Combining selective laser sintering (SLS) and water-responsive shape memory polymers triggered at body temperature is highly promising for the accomplishment of bone defect repair with the approach of minimally invasive surgery. In this work, a porous bone scaffold of biocompatible thermoplastic polyurethane (TPU) with water-responsive shape memory properties was fabricated by SLS. According to the results, the introduced water molecules cleaved the original hydrogen bonding between the C=O and N-H groups in TPU and interacted with C=O and N-H groups via hydrogen bonding when the TPU scaffold was deformed after being pre-immersed in deionized water at 37 degrees C. When water was removed by drying, the interaction between the water molecules and TPU vanished and the hydrogen bonding between the C=O and N-H groups in TPU reformed, responsible for shape fixation, and the shape fixation ratio reached 67% when pre-immersed for 24 h.
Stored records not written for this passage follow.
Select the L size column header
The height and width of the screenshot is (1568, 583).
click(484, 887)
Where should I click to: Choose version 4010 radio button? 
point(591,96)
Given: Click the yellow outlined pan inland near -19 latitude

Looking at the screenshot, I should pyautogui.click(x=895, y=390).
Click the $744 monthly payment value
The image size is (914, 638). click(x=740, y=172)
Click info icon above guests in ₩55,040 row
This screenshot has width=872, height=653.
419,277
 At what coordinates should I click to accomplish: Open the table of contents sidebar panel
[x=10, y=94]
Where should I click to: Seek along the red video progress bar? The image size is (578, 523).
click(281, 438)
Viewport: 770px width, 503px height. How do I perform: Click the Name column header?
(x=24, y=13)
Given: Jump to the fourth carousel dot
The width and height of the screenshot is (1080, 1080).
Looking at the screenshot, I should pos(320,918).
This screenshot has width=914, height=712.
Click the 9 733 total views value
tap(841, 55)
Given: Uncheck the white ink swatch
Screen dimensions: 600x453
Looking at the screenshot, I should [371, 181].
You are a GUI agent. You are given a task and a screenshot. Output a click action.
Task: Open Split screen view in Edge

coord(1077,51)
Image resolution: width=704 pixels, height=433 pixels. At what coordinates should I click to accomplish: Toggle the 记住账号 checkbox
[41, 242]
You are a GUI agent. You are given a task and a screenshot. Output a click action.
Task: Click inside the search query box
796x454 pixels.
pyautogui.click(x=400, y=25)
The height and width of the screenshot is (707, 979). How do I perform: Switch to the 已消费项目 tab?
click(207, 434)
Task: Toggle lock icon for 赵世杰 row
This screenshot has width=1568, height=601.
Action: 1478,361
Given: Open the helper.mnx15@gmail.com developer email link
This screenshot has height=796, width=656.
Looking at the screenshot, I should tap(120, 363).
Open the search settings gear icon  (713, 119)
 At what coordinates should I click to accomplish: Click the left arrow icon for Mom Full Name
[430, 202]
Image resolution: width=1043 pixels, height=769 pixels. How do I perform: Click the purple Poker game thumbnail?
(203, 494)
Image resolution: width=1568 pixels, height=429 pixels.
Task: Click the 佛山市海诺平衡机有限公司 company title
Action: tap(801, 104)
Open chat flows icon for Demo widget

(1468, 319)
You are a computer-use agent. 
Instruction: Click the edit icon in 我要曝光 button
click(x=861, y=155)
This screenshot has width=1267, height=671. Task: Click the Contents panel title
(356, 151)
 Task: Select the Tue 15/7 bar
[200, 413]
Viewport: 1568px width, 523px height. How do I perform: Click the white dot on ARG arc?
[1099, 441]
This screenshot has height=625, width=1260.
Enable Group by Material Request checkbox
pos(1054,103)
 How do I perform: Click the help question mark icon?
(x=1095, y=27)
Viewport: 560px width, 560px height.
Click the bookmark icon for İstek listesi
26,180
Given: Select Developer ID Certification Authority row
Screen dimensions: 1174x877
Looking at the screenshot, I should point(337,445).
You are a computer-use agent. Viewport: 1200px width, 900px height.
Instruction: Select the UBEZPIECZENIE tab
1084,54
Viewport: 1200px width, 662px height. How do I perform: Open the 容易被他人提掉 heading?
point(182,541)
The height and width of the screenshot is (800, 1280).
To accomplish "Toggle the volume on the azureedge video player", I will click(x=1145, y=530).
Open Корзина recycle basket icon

In addition, the hydrogen bonding in TPU vanished again and the interaction between the water molecules and TPU reformed when immersed in deionized water at 37 degrees C for a while, which was responsible for shape recovery, and the shape recovery ratio reached 90% when pre-immersed for 24 h. Besides, in vitro biocompatibility assays illustrated that the shape recovered scaffold could facilitate cell adhesion and stimulate cell proliferation directionally. The fabricated TPU scaffold with excellent water-responsive shape memory properties may be a desirable candidate for bone defect repair.

Automated summary

Combining selective laser sintering (SLS) with water-responsive shape memory polymers provides a promising approach to minimally invasive bone defect repair. In this study, a porous bone scaffold made of biocompatible thermoplastic polyurethane (TPU) with water-responsive shape memory properties was fabricated using SLS. The results showed that water molecules can interact with TPU, affecting the hydrogen bonding and shape fixation. In vitro experiments demonstrated that the shape-recovered scaffold promotes cell adhesion and proliferation.